Why Do Batteries Go Bad?

(Image credit: Morrhigan | sxc.hu)

There's a reason behind that expiration date on a fresh package of batteries. Because batteries generate energy using a chemical reaction contained inside the battery cell, they use up energy, even if they haven't yet been snapped inside a remote control or toy.

Most batteries have a long shelf life that varies depending on their type and size , but they weaken over time due to the way they're constructed. Each battery contains electrodes, which are strips of metal tape coated with an oxide (a combination of oxygen and another chemical element) and rolled up like a jelly roll. Certain parts of batteries corrode over time, leaving them less effective or completely unusable.
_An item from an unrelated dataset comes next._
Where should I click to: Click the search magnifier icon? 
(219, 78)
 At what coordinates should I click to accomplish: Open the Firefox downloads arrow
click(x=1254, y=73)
In a recent study, scientists at Ohio State University took apart spent batteries, and used infrared thermal imaging technology to determine weaknesses in each electrode. They inspected problem spots using scanning microscopes, and found the finely-structured microscopic materials on the electrodes, which allow batteries to rapidly charge and discharge, had become corroded.

They also found the breakdown of lithium in a battery hinders the transfer of an electric charge between electrodes.
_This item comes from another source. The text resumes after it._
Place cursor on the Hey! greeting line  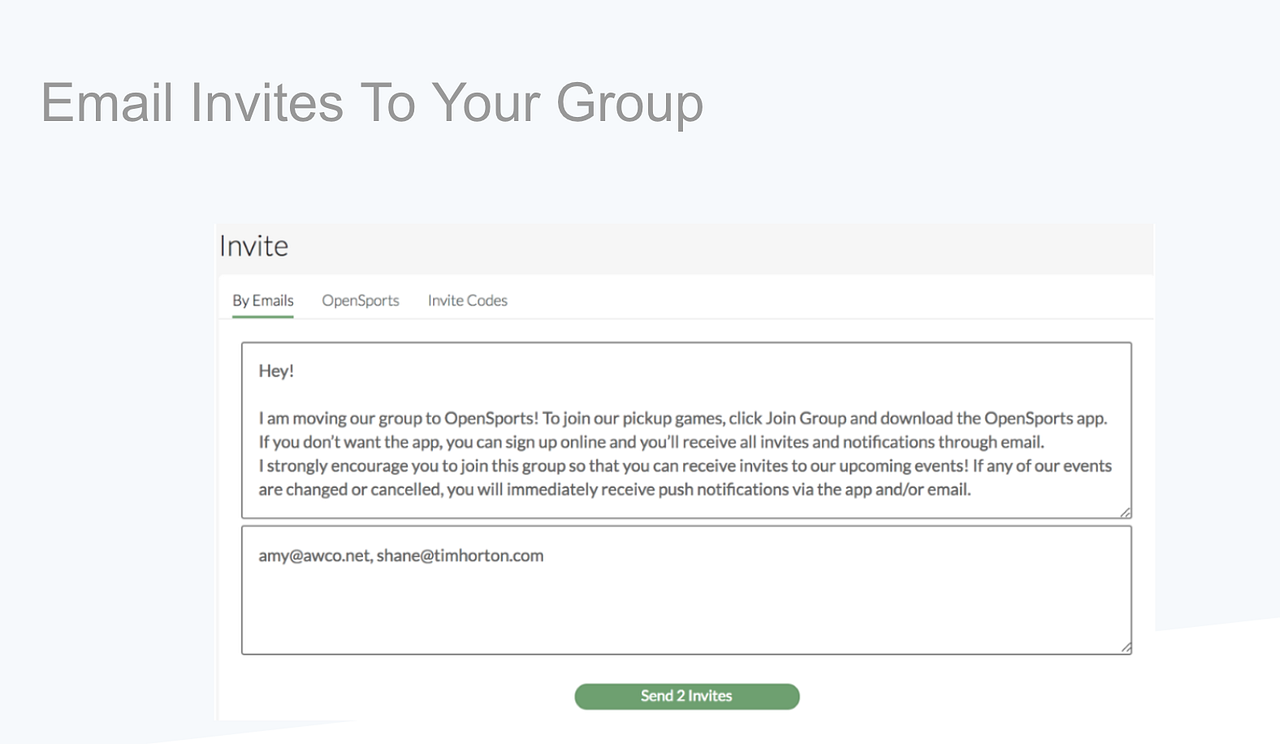[x=276, y=371]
"We can clearly see that an aged sample versus an unaged sample has much lower lithium concentration in the cathode," study researcher Giorgio Rizzoni, director of the Center for Automotive Research at OSU, said in a statement. "It has essentially combined with anode material in an irreversible way."
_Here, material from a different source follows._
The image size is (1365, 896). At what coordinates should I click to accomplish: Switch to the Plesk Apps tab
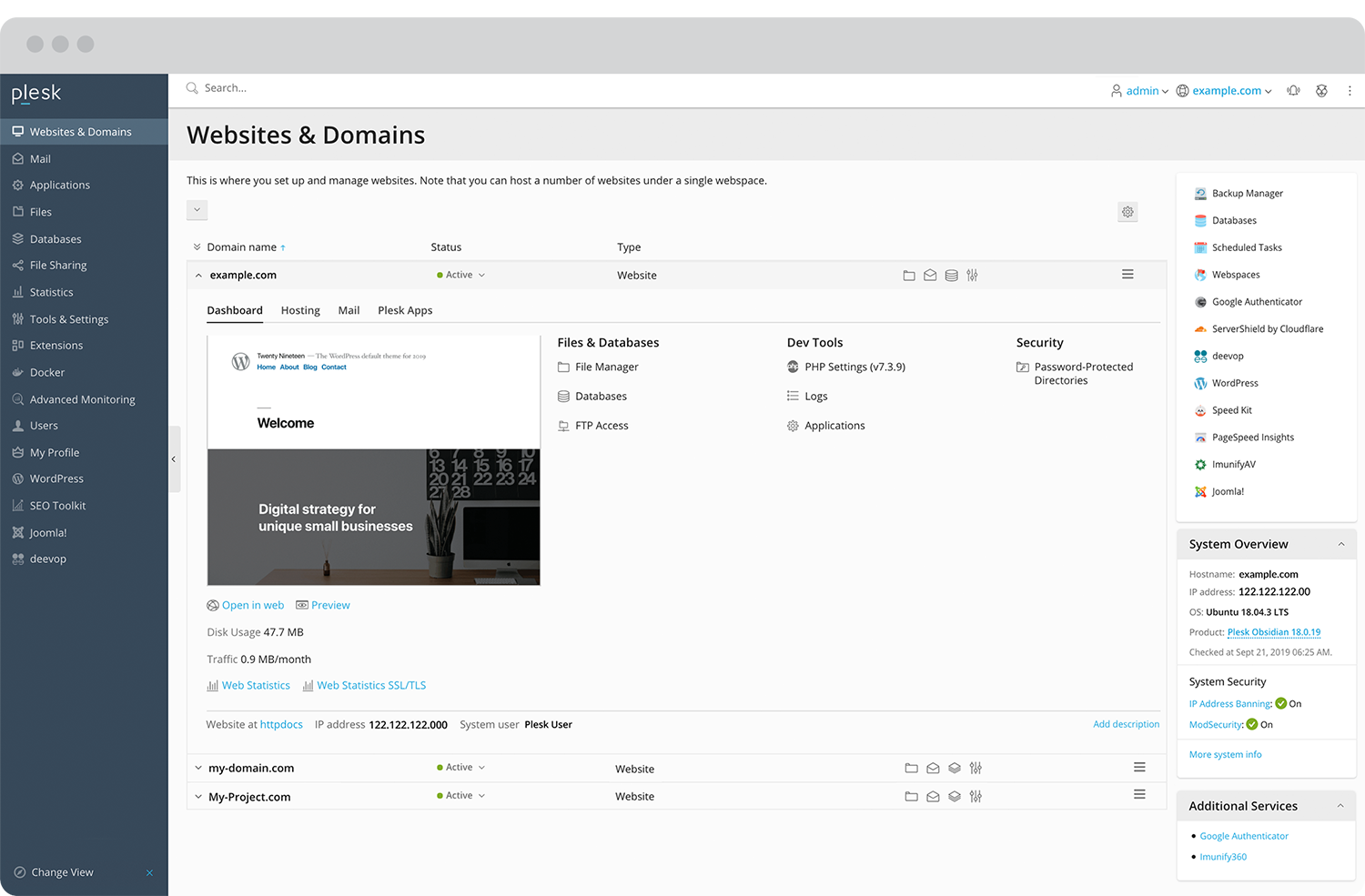[x=405, y=311]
During testing, Rizzoni and other researchers charged and discharged commercially-available batteries thousands of times over months of testing, in a variety of conditions designed to mimic how batteries are used by hybrid and all-electric vehicles. Some were tested in hot temperatures like those in Arizona, while others were tested in colder conditions that mimicked Alaskan weather.

Judging from the test results, the researchers theorize, but cannot yet prove, that the coarsening of the cathode (the "positive" end) may be behind the loss of lithium. Proving their theory correct would be a step towards manufacturers making batteries more durable and with longer lifetimes.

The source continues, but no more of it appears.